__Given records__:

══════

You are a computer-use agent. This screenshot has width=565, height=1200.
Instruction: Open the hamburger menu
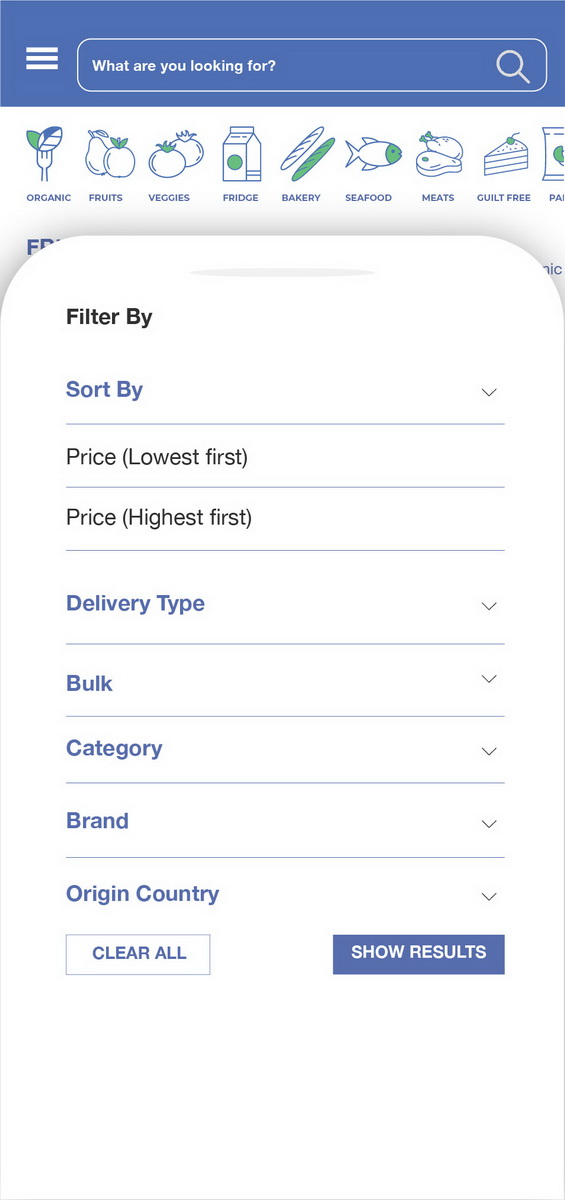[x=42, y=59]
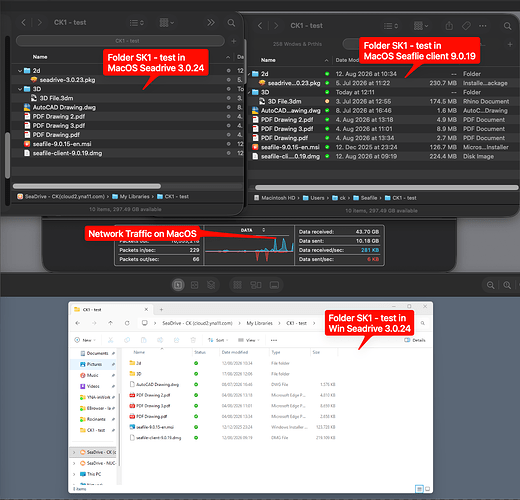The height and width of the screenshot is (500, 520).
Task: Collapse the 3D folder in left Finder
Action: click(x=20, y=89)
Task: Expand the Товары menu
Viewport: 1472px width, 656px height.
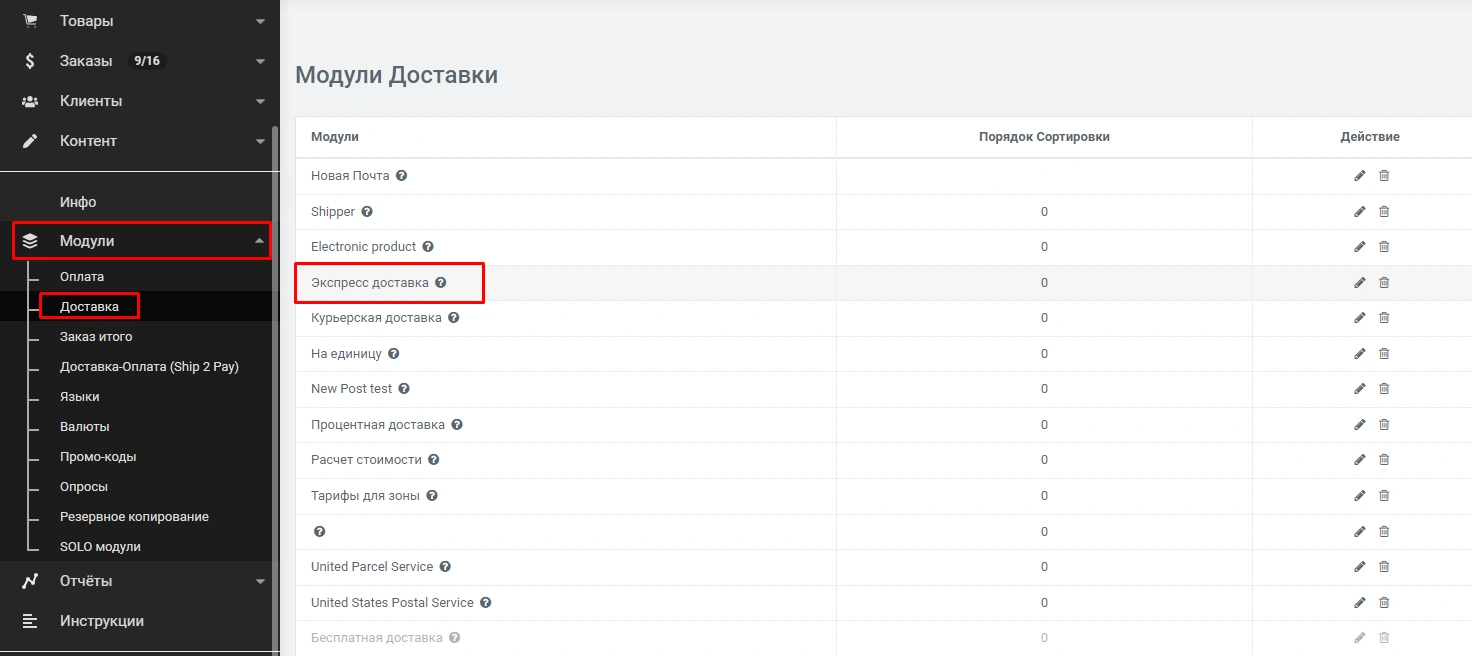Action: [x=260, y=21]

══════

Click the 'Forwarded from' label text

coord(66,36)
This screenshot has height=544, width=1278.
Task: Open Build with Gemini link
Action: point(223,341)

══════

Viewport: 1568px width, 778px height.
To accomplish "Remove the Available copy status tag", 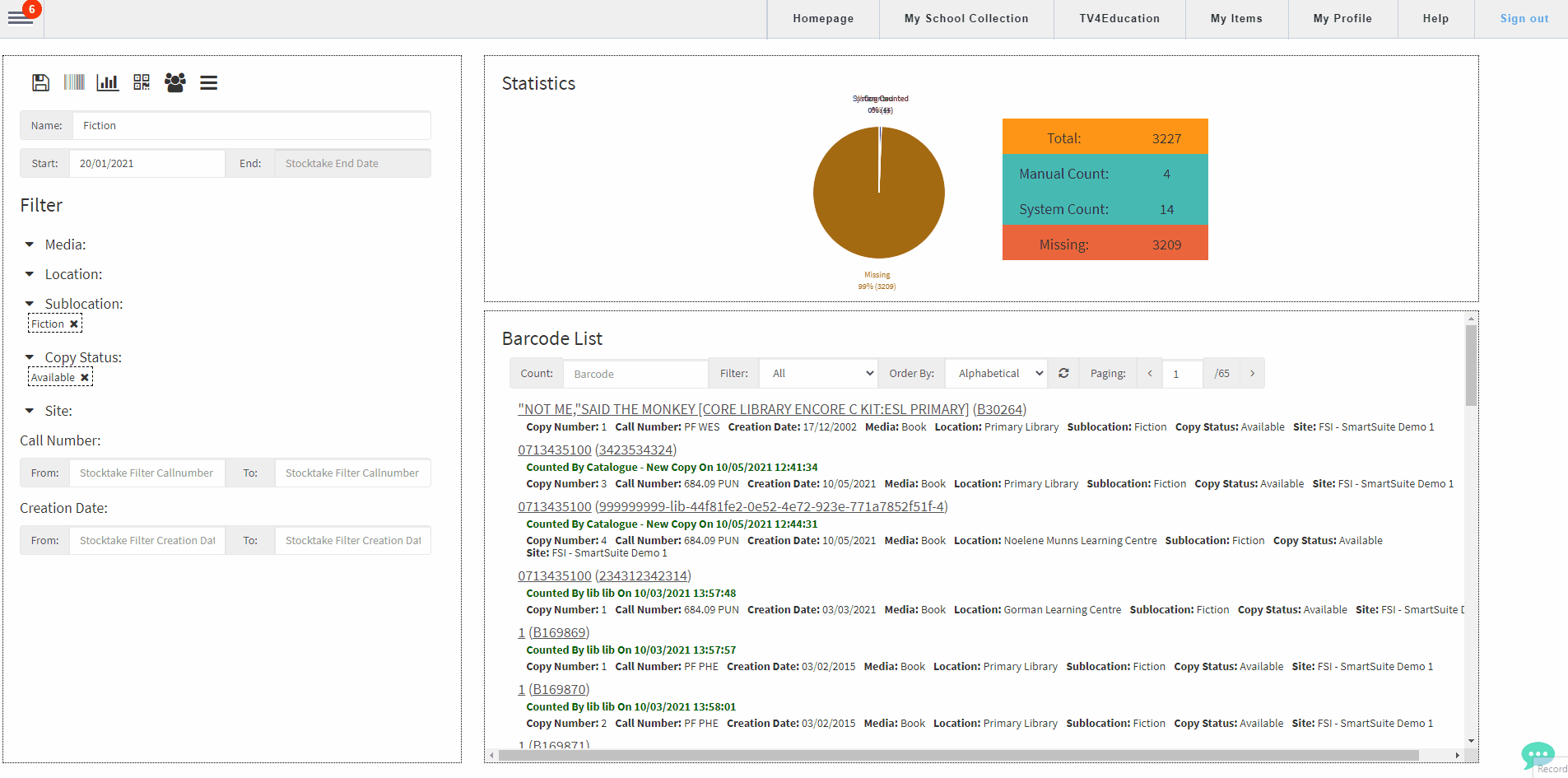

══════

Please return the material above only from the line that holds "Viewport: 1568px width, 778px height." through the line that holds "the Available copy", exactly as it stands, ends included and pictures omitted.

__Problem solution__:
Viewport: 1568px width, 778px height.
To accomplish "Remove the Available copy status tag", 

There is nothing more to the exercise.